E
edwest2
Guest
We still live in Feudal times. We have a king, his court, noblemen and landowners. They just dress differently.I can’t prove it statistically, but it’s a lot more expensive to be “middle class” now than it used to be.
When I was a kid, most people now would think of us as “poor”. No running water. No indoor plumbing. House heated by a large rock fireplace of an old style that held and radiated a lot more heat than fireplaces do now. For light, we had kerosene lamps and these harrowingly dangerous lamps that burned “white gasoline”. But we weren’t considered “poor” for the neighborhood because in that era the area where I live was really primitive and poor.
As a teenager, my family would have been considered “middle class”. We lived in that same house, but had indoor plumbing and electricity. We had one car (bought used) and, miracle of miracles, at a point in time we even had two! Neither car had AC. Neither had anything electronic. No air bags. No GPS.
But my wife, who grew up in a big city, would have thought us poor; not so much because of money differences between my family and hers, but because, as urban dwellers they had so much more available to them. They had television years before we did. As a kid, we listened to the radio. Radios were really inexpensive. They wore clothes we would have thought remarkable. But that was because they had them available, where we didn’t.
We sang and played the piano for much of our entertainment, where my wife had all sorts of entertaining things available to her. But they all cost money. We did ride horses, because country horses were dirt cheap. They were cheap because farmers had just started using tractors and idle horses were everywhere. My wife didn’t ride because in the city only the rich could do that.
A lot of what people think of as a “middle class life” is simply relative to what others have available to them and obtain. Where I live, it’s not strange at all for, say, a dentist to live in an 80 year old house in a mixed-class neighborhood. In the city, you don’t do that.
I have a brother who lives in a fairly upscale suburb of a large city. It was inconceivable to him to NOT live there because the schools elsewhere were bad, the neighborhoods elsewhere were dangerous and there were few infrastructure benefits in living elsewhere. He can’t have a pickup parked in his yard, like I can. He has to wear better clothing than I have to. He has “common elements” to pay for, where I don’t. He paid to send his kids to the subdivision “club” swimming pool, where I didn’t. Unless you live in a stable “ethnic” neighborhood in a major city (like “The Hill” in St. Louis) you can’t live where it’s cheap. You have to spend a lot of money if you want to live middle class. And to spend it, you have to make it.
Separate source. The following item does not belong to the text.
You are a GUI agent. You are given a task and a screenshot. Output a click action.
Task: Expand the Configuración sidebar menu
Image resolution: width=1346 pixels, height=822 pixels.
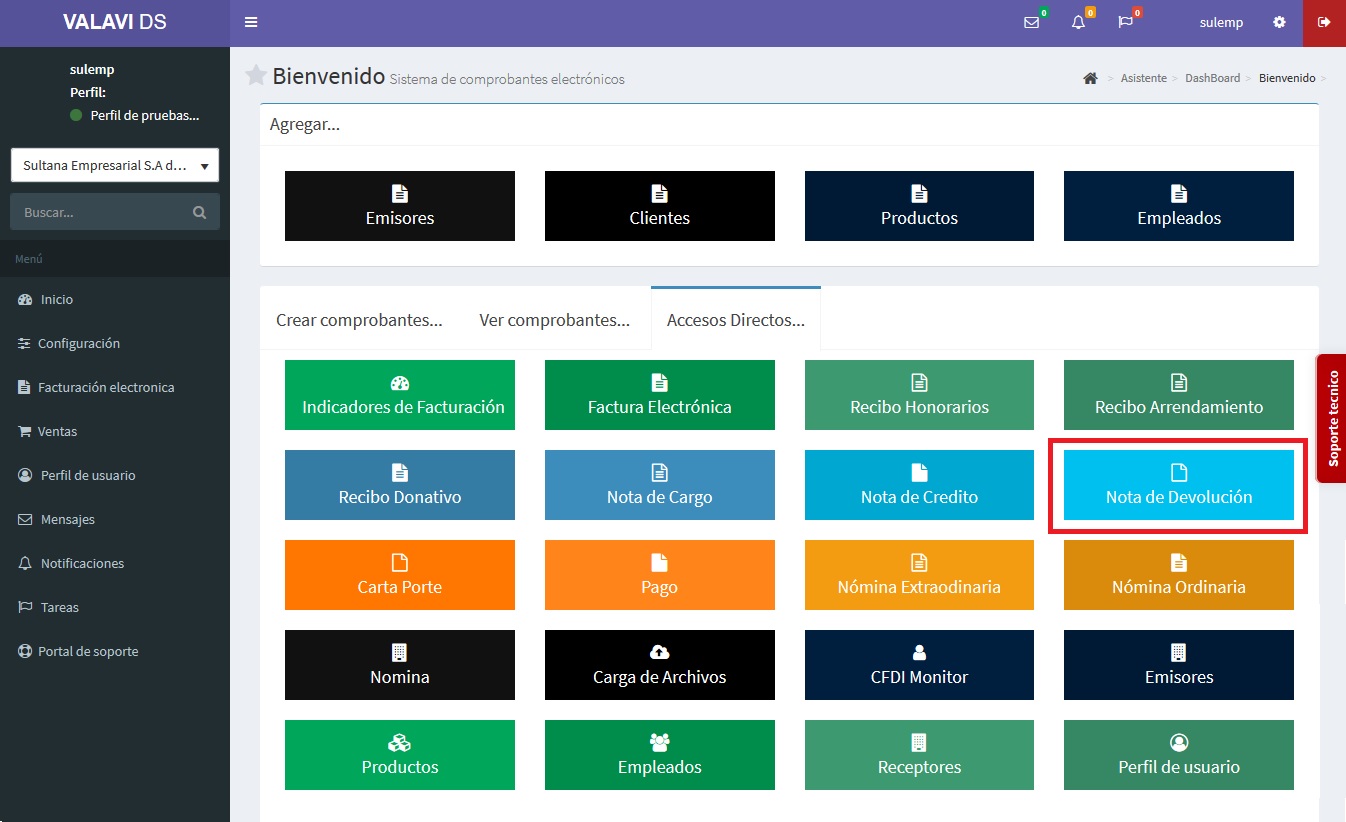point(78,343)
My brother is a good man, and I don’t blame him for what he felt he had to do to have a decent life. But in terms of wealth, I have more than he does. And our social status is no different. We’re both “middle class” where we live. But his “middle classness” costs so much more.
I sometimes think the economics and social structure of our time is nuts. The very structure of our cities and infrastructure mandates a socioeconomic segregation that sometimes seems to me nearly as rigid as the caste system in India.
I grew up in Detroit, in a woodframe home which was built in the late 1940s. My mother worked at a large commercial bakery, and paid cash for it. My father worked in a small repair shop. She and my father were foreign immigrants with a 6th and 7th grade education. They both grew up on farms. We listened to the radio and had a modest black and white TV. We didn’t need color. My father used to take the bus to and from work. The same for my mom. After she had kids, she was a stay at home mom. My dad eventually bought a car.